UNESCO Director-General Audrey Azoulay said in a statement Monday that the Biden administration had notified her of its intention to rejoin the agency next month, contingent on the approval of a “concrete financing plan” by a majority of member states.
The Paris-based organization the United States co-founded after World War II is best known for its designations of World Heritage sites from the Taj Mahal to Machu Picchu.
The Trump administration withdrew from UNESCO in 2017, citing resolutions on religious sites in Jerusalem and the West Bank it said were biased against Israel as well as a decision to label Hebron in the Israeli-occupied West Bank as a Palestinian site. Israel also quit from the agency in protest.
In Monday’s statement, UNESCO said it had since worked to “reduce political tensions and find consensus on the most sensitive topics, such as the Middle East.”
“This is a strong act of confidence, in UNESCO and in multilateralism. Not only in the centrality of the Organization’s mandate — culture, education, science, information — but also in the way this mandate is being implemented today,” Azoulay said of the US move to rejoin.
The US return will help plug a major funding gap at the agency. It was forced to slash its programs after the United States, which provided more than a fifth of UNESCO’s funding, stopped paying dues after the Palestinians were granted membership in 2011.
Legislation passed in the 1990s bars US funds from going to UN organizations that admit Palestine as a full member. But under the annual spending bill approved in December 2022, Congress gave President Joe Biden the authority to waive the previous law and resume financial contributions to UNESCO.
The United States still owes UNESCO $619 million, according to the agency. In a letter to Azoulay seen by The Wall Street Journal, the State Department said it had already requested $150 million for the agency in next year’s 2024 budget and would contribute similar amounts in the following years until the US arrears are paid off.
The US move to rejoin comes as China has taken on an increasing role in the agency, which, in addition to listing heritage sites, promotes press freedom and education programs. China is one of UNESCO’s largest donors and is home to the second-largest number of World Heritage sites. The UN body’s current deputy director-general, Xing Qu, is a Chinese diplomat.
On Monday, China’s UNESCO Ambassador Jin Yang said his country would not oppose the US return to the cultural agency.

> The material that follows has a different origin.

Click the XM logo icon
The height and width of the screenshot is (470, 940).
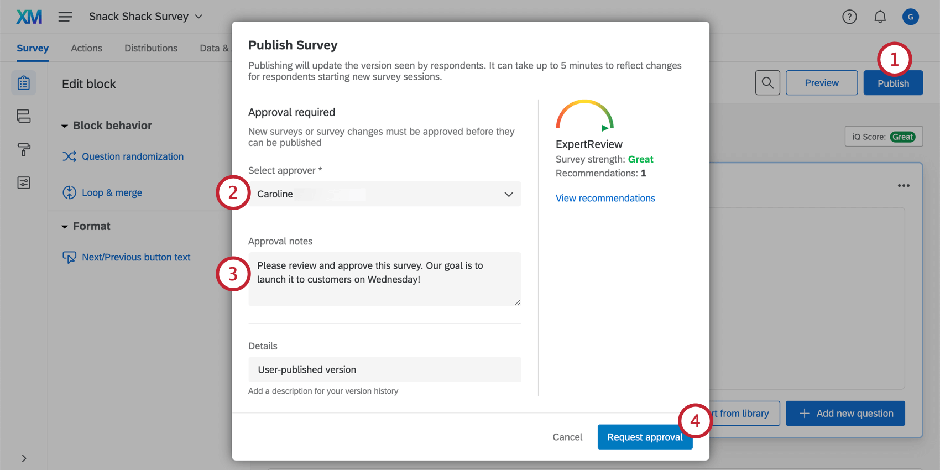click(x=29, y=17)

"Being a member of an international organization is a serious issue, and we hope that the return of the US this time means it acknowledges the mission and the goals of the organization," the ambassador said.

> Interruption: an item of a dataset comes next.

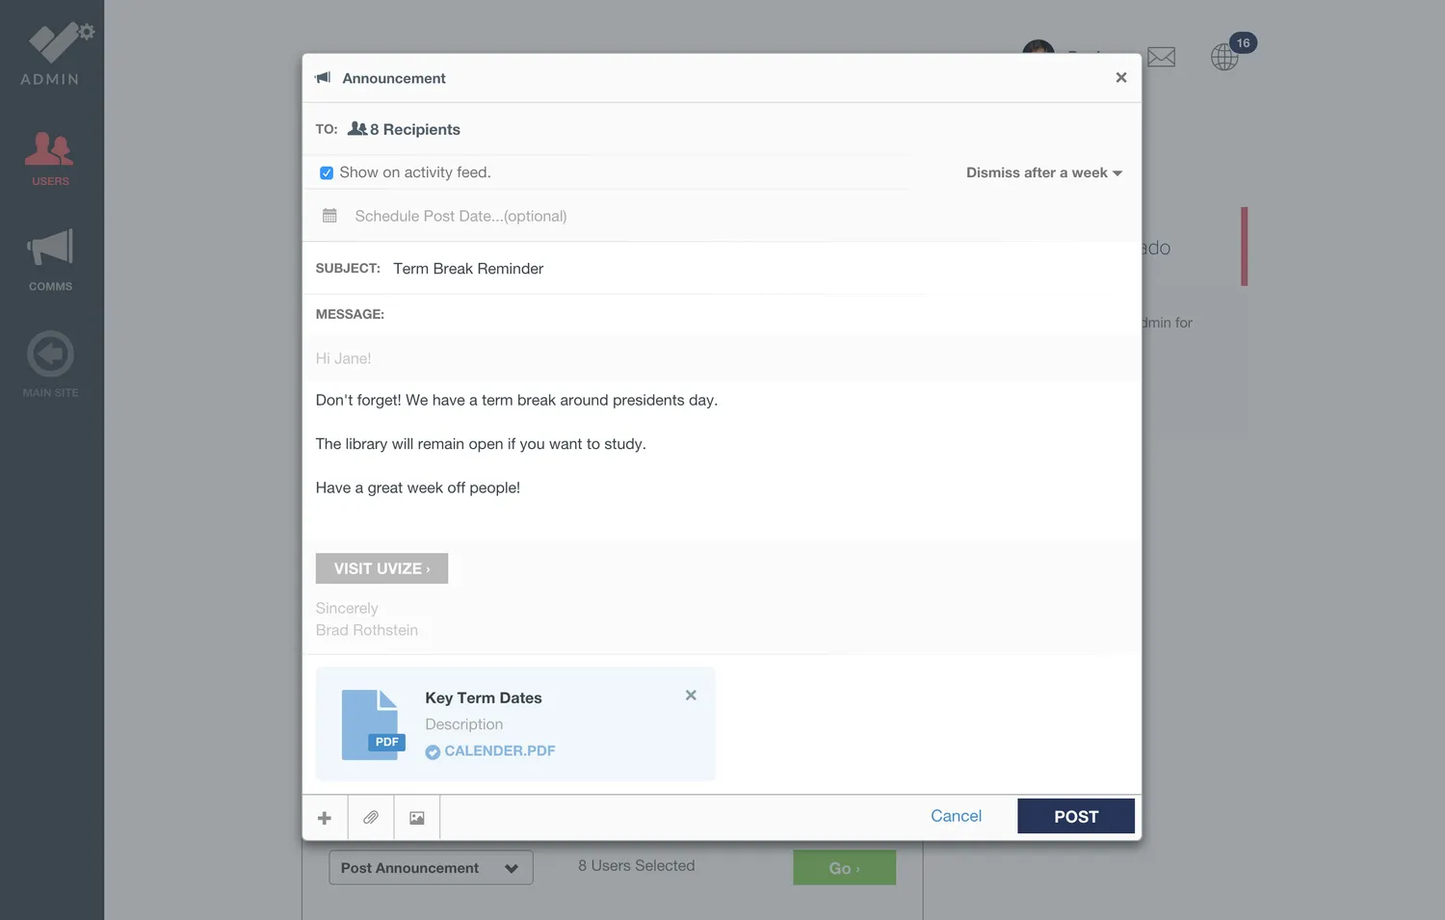Click the plus icon in footer toolbar

pos(325,818)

Undersecretary of State for Management John Bass told reporters in March that US readmission in UNESCO would “help us address a key opportunity cost that our absence is creating in our global competition with China," including through emerging technologies.

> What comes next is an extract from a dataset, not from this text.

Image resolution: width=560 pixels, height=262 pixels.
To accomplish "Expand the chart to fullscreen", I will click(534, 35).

“If we’re really serious about the digital-age competition with China, … we can't afford to be absent any longer from one of the key fora in which standards around education for science and technology are set,” Bass said.
The United States first withdrew from UNESCO in 1984 under the Reagan administration, which accused the organization of pro-Soviet bias. It rejoined under former President George W. Bush in 2003.